INEP Revalida - Exame Nacional de Revalidação de Diplomas Médicos — Prova 2021
Um adolescente do sexo masculino, de 13 anos de idade, em atendimento de rotina, relata desânimo e cansaço para ajudar nas atividades domésticas e inapetência. Recordatório alimentar: 3 sanduiches de pão de forma com manteiga e batata frita no almoço e no jantar, nos intervalos ingere balas e biscoitos, além de 1 000 mL de leite por dia. Exame físico sem alterações, peso, estatura e IMC no percentil 50 das curvas de referência e G3P3 de acordo com estadiamento de Tanner. Hemograma: hemoglobina = 12,1 g/dL; hematócrito = 35%; VCM ≤ 75fl; CHCM ≤ 26,5g/dl. Considerando que a Organização Mundial de Saúde refere, de maneira geral para adolescentes, valores normais de hemoglobina ≥ 12g%, é correto afirmar que
Adolescente com Hb normal, VCM/CHCM ↓ e dieta inadequada → Deficiência de ferro latente, necessita orientação dietética.
Embora a hemoglobina esteja dentro dos limites normais para adolescentes (>12 g/dL), o VCM e CHCM baixos indicam microcitose e hipocromia, sugerindo deficiência de ferro. Esta é uma fase pré-anêmica, onde os estoques de ferro já estão depletados, mas a produção de hemoglobina ainda não foi severamente comprometida.

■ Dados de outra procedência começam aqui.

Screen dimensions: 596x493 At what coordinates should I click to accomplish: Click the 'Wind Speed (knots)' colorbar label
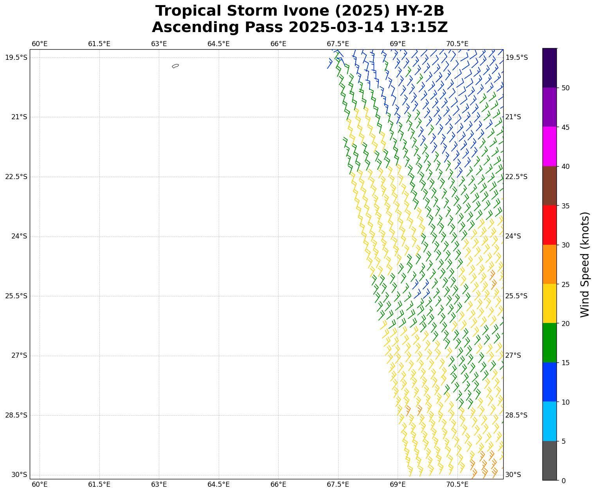point(585,265)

A deficiência de ferro é um problema de saúde pública global, afetando especialmente adolescentes devido ao rápido crescimento, perdas menstruais em meninas e hábitos alimentares inadequados. A deficiência de ferro latente precede a anemia e já pode causar sintomas como fadiga e comprometimento cognitivo, impactando o desempenho escolar e a qualidade de vida. A fisiopatologia da deficiência de ferro latente envolve a depleção dos estoques de ferro (ferritina sérica baixa) antes que a produção de hemoglobina seja significativamente afetada. O diagnóstico é suspeitado por índices hematimétricos como VCM e CHCM baixos, mesmo com hemoglobina normal. A confirmação é feita pela dosagem de ferritina sérica. O manejo primário consiste na intervenção dietética, incentivando o consumo de alimentos ricos em ferro e vitamina C, e desestimulando o consumo de alimentos que inibem a absorção de ferro. Em alguns casos, pode ser considerada a suplementação profilática de ferro, especialmente em grupos de risco. A prevenção é fundamental para evitar a progressão para anemia ferropriva.
A anemia ferropriva é caracterizada por hemoglobina abaixo do limite inferior da normalidade, enquanto na deficiência de ferro latente, a hemoglobina pode estar normal, mas há depleção dos estoques de ferro, refletida por VCM e CHCM baixos e ferritina sérica reduzida.
Os sintomas podem ser inespecíficos, como fadiga, desânimo, inapetência, dificuldade de concentração e diminuição do desempenho escolar. Estes podem ser facilmente confundidos com outras condições ou aspectos da adolescência.
A orientação dietética é crucial para aumentar a ingestão de ferro heme (carnes) e não-heme (vegetais, leguminosas) e vitamina C (que melhora a absorção de ferro não-heme), além de reduzir o consumo de inibidores da absorção, como o excesso de leite e alimentos ultraprocessados.